Title: Religion of the Yellow Stick
Posted by: David Marsh on 28-04-2014

Discussion: I found this account in "The History of Antigonish" Nova Scotia by Raymond A. MacLean. Does anyone know of this this story?

About 1770 the laird of South Uist - Alasdair mor Bhaghasdail - began to take severe measures to rob his Catholic tenants of their faith. The laird himself renounced his faith in marriage and pursued his tenants for their faith with the proverbial virulence of the renegade. Their pastor, an Irish priest of the name of Wynne, opposed his design with courage. The new religion set up by the zealous "vert" was called by the people "creideam a'bhata bhuidhe", "the religion of the yellow stick", as the laird attempted to drive the people his own church by his yellow walking stick.

Replies to this post

Posted by: Anne Marie (MacKinnon) on 17-06-2014

David,

There is more on this subject (yellow stick) to be found on another good site which both Angus & I use:

http://westernisles.wordpress.com/

Posted by: David Marsh on 12-05-2014

Hello Angus,

I would very much enjoy discussing this with you. I live in America, near Boston, and will be visiting South Uist on July 7 and 8. Perhaps we could share a pint then. My e-mail is david.marsh@mt.com.

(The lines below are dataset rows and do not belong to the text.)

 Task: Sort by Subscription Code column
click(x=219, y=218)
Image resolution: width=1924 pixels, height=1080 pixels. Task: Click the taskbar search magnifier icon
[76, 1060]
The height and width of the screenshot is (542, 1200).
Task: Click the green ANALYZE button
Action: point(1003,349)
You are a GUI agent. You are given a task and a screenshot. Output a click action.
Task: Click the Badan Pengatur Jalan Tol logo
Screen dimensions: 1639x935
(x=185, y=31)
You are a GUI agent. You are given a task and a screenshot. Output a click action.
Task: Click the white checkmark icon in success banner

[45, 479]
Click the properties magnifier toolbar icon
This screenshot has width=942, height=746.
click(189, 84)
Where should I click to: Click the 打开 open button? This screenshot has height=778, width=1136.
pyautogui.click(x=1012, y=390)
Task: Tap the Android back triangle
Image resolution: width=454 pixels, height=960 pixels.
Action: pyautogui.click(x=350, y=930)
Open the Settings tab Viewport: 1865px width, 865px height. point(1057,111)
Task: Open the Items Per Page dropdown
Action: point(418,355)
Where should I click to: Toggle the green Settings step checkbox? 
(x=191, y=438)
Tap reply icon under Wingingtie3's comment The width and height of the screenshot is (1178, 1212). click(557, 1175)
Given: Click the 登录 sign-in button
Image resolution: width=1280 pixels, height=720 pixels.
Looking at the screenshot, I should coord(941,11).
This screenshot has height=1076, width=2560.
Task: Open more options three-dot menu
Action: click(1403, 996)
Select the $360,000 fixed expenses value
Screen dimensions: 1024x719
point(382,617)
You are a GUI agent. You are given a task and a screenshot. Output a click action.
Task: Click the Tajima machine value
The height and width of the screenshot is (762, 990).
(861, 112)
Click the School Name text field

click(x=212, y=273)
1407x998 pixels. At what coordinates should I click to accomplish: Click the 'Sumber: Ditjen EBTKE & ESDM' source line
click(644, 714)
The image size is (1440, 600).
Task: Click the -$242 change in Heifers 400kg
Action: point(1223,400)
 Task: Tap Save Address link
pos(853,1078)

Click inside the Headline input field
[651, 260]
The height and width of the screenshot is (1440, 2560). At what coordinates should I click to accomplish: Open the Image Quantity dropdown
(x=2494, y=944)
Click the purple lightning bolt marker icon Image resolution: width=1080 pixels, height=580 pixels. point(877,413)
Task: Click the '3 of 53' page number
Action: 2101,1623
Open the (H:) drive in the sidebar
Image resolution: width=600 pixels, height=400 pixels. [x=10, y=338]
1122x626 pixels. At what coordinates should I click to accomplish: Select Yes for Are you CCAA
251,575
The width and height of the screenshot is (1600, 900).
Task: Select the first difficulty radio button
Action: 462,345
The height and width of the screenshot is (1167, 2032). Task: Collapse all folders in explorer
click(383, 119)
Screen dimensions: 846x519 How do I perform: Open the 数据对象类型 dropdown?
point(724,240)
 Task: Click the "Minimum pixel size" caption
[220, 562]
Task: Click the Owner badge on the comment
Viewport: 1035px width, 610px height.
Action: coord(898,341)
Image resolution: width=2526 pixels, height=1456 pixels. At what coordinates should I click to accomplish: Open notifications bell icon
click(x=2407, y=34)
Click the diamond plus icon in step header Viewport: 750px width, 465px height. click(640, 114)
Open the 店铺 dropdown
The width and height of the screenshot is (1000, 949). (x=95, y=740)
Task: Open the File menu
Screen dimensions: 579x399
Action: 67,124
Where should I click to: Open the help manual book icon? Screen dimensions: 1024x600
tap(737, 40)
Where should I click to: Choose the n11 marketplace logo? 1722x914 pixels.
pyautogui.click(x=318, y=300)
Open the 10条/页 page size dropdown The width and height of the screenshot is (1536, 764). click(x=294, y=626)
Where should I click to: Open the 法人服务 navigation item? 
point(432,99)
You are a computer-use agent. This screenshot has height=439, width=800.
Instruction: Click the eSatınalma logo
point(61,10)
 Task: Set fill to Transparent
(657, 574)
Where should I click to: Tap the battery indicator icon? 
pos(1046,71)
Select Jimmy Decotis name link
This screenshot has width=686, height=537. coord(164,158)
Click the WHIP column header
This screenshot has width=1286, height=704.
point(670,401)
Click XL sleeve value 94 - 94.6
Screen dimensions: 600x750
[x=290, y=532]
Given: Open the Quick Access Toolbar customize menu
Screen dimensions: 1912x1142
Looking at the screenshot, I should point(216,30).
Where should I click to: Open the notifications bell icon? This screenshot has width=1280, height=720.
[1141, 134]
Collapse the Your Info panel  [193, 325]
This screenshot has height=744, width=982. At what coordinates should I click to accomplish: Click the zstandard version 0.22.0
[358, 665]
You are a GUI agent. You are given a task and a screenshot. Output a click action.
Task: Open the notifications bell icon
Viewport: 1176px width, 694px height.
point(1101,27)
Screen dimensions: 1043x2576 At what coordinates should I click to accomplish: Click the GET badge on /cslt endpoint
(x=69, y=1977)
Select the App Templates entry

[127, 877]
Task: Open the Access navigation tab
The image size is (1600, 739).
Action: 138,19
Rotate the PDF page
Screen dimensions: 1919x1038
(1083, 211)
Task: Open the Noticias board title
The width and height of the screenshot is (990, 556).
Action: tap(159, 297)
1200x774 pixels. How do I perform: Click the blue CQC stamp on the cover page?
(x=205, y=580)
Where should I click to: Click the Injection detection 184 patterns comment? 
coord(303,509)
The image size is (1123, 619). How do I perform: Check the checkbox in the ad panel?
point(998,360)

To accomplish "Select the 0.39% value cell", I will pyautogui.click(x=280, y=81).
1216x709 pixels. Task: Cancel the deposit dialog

Posted by: Angus MacMillan on 07-05-2014

That is how it is told but it is wrong in most respects. The 'religion of the yellow stick' was borrowed from a persecution in the Isle of Eigg a hundred years earlier. The Boisdale accused was not Alasdair nam Mart, who died in 1768 but his son Colin. He certainly fell out with Fr Wynn about when men should do the labour for him that was required by their tenancies. However, the Protestant Church was at Howmore and his house some miles away at Kilbride surrounded by his own tenants. There was thus no possibility of Colin standing anywhere to drive his tenants into church as they would have had no reason to be anywhere within reach. Nor did Colin renounce his faith in marriage though, in marrying a second time, he did marry a Protestant Campbell.

What actually happened was that a zealous Catholic MacDonald of Glenaladale had been the local factor and feeling the post-Culloden decline of Gaelic culture, especially as both Alasdair and Colin were modernisers, decided to try to transferthe Gaelic community to St John's, Todays PEI. The Catholic Church hierarchy was also keen and funded the enterprise. It was also the source of many of the complaints such as that the estate children were being forced to eat meat during Lent and prevented from using Gaelic.

Even the Protestant clergyman Rev Angus MacDonald of Killearnan later pointed to the errors in all this and the fact that it was not a serious matter was confirmed when, apart from a dozen families, the Glenalladale migration of 1772 hardly touched South Uist and had to be filled by families from Barra and Clanranald's mainland territories.